What question will you try to answer through your research?
Our research program will investigate the factors and pathways involved in the development of small intestinal neuroendocrine tumor (SI-NET) mesenteric fibrosis (MF). We will also explore developing biomarkers for diagnosing and predicting the clinical risk in MF and demonstrate the predictive role of new radiological techniques on clinical outcome. In addition, our team will work to identify potential new anti-fibrotic therapies for MF.
Why is this important?
MF is an increasingly recognized problem in patients with SI-NETs, which is poorly understood and has no medical treatment options other than surgery. MF is a major cause of intestinal complications in patients and can include abdominal pain, bowel obstruction, as well as a “strangling” of the blood supply to the gut, which not only causes patients pain but affects the gut’s ability to absorb food.
What will you do as part of this research project?
We will study the interactions between SI-NET cells and cancer-associated fibroblasts (cells making fibrosis factors) and assess the modulating effects of sex steroids on fibrogenesis. This research will provide insight into the cause of MF and could result in the development of (predictive) biomarkers for MF as well as the identification of new therapeutic targets to inhibit cell growth and development of fibrosis. Assessing MF by combining biomarkers, markers affecting how genes work (epigenomics), and new radiology techniques (radiomics) will help us identify those patients who may benefit from early surgical intervention. We will also investigate if combining drugs with different modes of action may more effectively inhibit the release of serotonin and other mediators involved in fibrogenesis.
How might your research improve the treatment of NETs?

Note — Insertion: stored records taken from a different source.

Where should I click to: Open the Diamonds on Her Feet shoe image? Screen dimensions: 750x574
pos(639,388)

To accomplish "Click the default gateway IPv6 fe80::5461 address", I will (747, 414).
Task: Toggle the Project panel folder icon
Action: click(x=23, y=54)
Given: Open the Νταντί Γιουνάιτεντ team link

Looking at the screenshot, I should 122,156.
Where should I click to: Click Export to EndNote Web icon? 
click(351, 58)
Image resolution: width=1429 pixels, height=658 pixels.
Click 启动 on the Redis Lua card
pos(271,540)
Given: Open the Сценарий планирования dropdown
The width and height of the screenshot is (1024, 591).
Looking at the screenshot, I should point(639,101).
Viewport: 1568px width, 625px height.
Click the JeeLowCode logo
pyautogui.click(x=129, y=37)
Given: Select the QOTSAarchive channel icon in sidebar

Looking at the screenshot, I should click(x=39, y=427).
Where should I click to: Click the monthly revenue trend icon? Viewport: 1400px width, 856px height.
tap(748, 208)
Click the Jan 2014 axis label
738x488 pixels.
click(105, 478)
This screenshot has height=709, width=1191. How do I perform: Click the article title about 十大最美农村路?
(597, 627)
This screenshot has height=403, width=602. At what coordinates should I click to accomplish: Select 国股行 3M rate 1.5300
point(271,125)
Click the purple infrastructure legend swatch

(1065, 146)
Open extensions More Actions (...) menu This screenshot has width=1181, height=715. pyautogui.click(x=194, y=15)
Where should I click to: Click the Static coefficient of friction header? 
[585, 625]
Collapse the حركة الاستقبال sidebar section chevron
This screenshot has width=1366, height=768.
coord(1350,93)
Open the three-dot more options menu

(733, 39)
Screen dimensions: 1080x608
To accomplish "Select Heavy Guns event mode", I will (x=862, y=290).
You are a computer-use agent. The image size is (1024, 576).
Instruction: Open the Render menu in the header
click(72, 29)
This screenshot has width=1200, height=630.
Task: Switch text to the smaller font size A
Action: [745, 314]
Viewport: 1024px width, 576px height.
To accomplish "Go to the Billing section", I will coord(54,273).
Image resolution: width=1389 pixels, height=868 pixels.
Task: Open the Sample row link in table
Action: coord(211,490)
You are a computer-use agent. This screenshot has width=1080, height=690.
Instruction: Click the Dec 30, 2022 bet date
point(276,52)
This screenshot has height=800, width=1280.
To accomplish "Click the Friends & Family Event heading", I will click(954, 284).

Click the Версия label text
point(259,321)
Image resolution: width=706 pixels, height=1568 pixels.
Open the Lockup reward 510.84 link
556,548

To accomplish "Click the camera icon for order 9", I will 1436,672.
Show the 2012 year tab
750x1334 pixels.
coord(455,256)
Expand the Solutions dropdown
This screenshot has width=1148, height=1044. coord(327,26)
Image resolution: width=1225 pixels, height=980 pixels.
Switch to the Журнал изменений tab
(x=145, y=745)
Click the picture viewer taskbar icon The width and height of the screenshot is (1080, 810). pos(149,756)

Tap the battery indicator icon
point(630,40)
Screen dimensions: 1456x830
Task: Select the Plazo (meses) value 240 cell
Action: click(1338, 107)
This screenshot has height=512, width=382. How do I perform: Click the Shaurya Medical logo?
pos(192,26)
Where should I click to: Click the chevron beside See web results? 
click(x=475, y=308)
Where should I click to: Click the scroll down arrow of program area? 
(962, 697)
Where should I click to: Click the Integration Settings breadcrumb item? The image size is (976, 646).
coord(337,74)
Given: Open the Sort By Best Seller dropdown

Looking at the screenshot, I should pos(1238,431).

We aim to determine predictive markers in order to identify which patients may require surgery. In addition, by deepening our understanding of the cause of MF we hope to develop targets to try and stop the MF process.
What is your next step?
My colleagues in the Centers of Excellence and I will integrate clinical data and biobank (blood/biopsy/surgical) material, and we have defined clinical and experimental expertise to advance research into the underlying molecular cause of mesenteric fibrosis.
- City: London
- Country: United Kingdom
- Grant Duration: 4 years
- Awards: Petersen Accelerator Award
- Sponsor: Margie and Robert E. Petersen Foundation
NETRF funds laboratory research to understand the development of neuroendocrine tumors and translational research to explore new concepts in treatment. Research grant descriptions and research updates from NETRF are not intended to serve as medical advice. It can take years for research discoveries to be fully validated and approved for patient care. Always consult your health care providers about your treatment options.